**** Supplied information ****
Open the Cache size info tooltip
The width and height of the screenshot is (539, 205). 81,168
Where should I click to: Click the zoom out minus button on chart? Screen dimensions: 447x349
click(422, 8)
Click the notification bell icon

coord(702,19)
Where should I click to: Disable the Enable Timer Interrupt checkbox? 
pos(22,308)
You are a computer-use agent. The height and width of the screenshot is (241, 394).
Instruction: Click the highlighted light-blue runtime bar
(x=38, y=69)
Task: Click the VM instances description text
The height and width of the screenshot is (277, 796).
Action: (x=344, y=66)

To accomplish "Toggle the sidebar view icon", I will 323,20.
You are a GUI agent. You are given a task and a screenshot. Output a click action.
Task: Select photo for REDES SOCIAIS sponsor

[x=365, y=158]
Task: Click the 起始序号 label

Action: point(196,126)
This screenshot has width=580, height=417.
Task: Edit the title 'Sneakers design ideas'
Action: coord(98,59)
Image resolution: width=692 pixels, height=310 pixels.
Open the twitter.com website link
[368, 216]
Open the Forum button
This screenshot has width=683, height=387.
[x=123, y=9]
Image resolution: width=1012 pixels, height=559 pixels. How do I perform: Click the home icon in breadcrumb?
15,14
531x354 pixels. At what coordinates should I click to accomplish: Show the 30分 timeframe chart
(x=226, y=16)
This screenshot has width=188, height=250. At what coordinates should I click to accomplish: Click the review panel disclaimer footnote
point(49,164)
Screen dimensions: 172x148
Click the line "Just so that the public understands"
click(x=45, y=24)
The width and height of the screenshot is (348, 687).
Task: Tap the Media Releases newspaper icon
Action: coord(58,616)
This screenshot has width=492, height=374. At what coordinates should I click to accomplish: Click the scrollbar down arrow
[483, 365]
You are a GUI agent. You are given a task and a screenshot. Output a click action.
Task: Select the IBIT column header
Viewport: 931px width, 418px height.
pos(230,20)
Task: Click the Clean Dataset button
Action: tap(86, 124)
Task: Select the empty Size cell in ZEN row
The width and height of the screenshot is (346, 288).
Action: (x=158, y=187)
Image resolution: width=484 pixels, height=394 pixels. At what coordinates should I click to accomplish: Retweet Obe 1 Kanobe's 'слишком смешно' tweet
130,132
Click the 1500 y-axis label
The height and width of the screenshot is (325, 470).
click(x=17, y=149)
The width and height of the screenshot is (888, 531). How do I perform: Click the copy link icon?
****
* **Activity**: Retype the whole listing exactly.

* **Written reply**:
Open the Cache size info tooltip
The width and height of the screenshot is (539, 205). 81,168
Where should I click to: Click the zoom out minus button on chart? Screen dimensions: 447x349
click(422, 8)
Click the notification bell icon

coord(702,19)
Where should I click to: Disable the Enable Timer Interrupt checkbox? 
pos(22,308)
You are a computer-use agent. The height and width of the screenshot is (241, 394).
Instruction: Click the highlighted light-blue runtime bar
(x=38, y=69)
Task: Click the VM instances description text
The height and width of the screenshot is (277, 796).
Action: (x=344, y=66)

To accomplish "Toggle the sidebar view icon", I will 323,20.
You are a GUI agent. You are given a task and a screenshot. Output a click action.
Task: Select photo for REDES SOCIAIS sponsor

[x=365, y=158]
Task: Click the 起始序号 label

Action: point(196,126)
This screenshot has width=580, height=417.
Task: Edit the title 'Sneakers design ideas'
Action: coord(98,59)
Image resolution: width=692 pixels, height=310 pixels.
Open the twitter.com website link
[368, 216]
Open the Forum button
This screenshot has width=683, height=387.
[x=123, y=9]
Image resolution: width=1012 pixels, height=559 pixels. How do I perform: Click the home icon in breadcrumb?
15,14
531x354 pixels. At what coordinates should I click to accomplish: Show the 30分 timeframe chart
(x=226, y=16)
This screenshot has width=188, height=250. At what coordinates should I click to accomplish: Click the review panel disclaimer footnote
point(49,164)
Screen dimensions: 172x148
Click the line "Just so that the public understands"
click(x=45, y=24)
The width and height of the screenshot is (348, 687).
Task: Tap the Media Releases newspaper icon
Action: coord(58,616)
This screenshot has width=492, height=374. At what coordinates should I click to accomplish: Click the scrollbar down arrow
[483, 365]
You are a GUI agent. You are given a task and a screenshot. Output a click action.
Task: Select the IBIT column header
Viewport: 931px width, 418px height.
pos(230,20)
Task: Click the Clean Dataset button
Action: tap(86, 124)
Task: Select the empty Size cell in ZEN row
The width and height of the screenshot is (346, 288).
Action: (x=158, y=187)
Image resolution: width=484 pixels, height=394 pixels. At what coordinates should I click to accomplish: Retweet Obe 1 Kanobe's 'слишком смешно' tweet
130,132
Click the 1500 y-axis label
The height and width of the screenshot is (325, 470).
click(x=17, y=149)
The width and height of the screenshot is (888, 531). How do I perform: Click the copy link icon?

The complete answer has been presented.